By the time I was done, I felt like I’d been sucker punched in the stomach.  All those things were choices.  They were decisions I HAD TO MAKE.  I had to choose to do all these things.  They indeed are not feelings.  The revelation I acquired that day changed my life and my marriage forever.  Was it easy?  Not so much! With gritted teeth there were days I would have to say out loud, “I can either remind him of what he did, or keep no record of it.  Choose love.”  Anyone who knows me will understand that keeping my mouth shut is like asking a cow not to produce milk.  I often think God put James 3:5-6 in the Bible just for yours truly.
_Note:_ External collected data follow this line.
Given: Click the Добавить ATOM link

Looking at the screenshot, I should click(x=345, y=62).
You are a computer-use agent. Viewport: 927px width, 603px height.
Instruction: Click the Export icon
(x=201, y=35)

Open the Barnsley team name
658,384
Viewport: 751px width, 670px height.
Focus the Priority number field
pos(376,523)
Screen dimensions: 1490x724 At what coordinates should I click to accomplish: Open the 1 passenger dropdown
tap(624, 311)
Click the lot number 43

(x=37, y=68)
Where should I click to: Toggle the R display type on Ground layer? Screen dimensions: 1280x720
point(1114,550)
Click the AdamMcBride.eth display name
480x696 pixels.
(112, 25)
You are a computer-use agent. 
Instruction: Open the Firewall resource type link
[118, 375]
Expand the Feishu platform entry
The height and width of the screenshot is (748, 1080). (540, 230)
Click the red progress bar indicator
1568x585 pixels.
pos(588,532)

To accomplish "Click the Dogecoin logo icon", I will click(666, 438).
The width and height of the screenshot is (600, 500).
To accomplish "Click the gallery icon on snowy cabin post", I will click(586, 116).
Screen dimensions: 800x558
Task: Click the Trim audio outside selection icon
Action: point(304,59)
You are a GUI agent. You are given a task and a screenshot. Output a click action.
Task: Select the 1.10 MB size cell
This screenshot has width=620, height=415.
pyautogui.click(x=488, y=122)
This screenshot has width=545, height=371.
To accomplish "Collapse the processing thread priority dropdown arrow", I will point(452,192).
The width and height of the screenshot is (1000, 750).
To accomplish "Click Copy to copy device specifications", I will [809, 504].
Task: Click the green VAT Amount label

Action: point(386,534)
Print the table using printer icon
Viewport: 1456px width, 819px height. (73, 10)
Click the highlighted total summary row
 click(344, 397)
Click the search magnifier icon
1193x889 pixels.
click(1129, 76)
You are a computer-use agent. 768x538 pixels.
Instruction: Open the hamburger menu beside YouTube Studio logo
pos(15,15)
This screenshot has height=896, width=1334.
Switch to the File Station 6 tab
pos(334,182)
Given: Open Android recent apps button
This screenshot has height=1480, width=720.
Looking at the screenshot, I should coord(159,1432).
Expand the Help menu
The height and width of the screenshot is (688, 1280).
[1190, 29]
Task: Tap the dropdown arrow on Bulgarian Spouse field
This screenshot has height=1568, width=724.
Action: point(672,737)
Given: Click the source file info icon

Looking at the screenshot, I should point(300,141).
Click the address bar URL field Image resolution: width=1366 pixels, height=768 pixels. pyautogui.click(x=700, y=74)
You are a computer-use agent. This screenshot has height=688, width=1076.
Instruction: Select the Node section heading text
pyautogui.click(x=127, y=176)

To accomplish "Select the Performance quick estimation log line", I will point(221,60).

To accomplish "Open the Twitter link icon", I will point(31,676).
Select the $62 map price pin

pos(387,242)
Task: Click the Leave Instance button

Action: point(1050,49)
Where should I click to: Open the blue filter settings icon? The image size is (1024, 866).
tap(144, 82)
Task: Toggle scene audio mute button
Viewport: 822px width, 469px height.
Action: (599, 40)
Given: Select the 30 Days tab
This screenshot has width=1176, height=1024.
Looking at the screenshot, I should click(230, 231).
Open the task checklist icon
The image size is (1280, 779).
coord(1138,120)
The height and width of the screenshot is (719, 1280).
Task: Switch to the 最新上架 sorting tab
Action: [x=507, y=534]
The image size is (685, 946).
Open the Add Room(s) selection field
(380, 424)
On many occasions behaved like a two year old kicking and screaming in the middle of a grocery store.  I would still pitch my fits, but I knew if this marriage was going to survive, I had to choose love.  I fell short, but more often than not, I did choose love.  The result all these years later is my “Happily Ever After”.  That doesn’t mean we never argue or don’t disagree.  It means that when I look at my prince charming, I see the best in him, not the worst.  I choose to forgive, rather than hold a grudge.  It means that the room in my heart that was once occupied with hatred and bitterness is now filled with this amazing, indescribable love for my husband.   Furthermore, it expands my capacity to love others.  Thank God for my patient, loooooong-suffering, gentle prince who allowed me the time I needed to walk out the decision to love. 

So, what’s love got to do with it?  If you make the choice to love someone, EVERYTHING!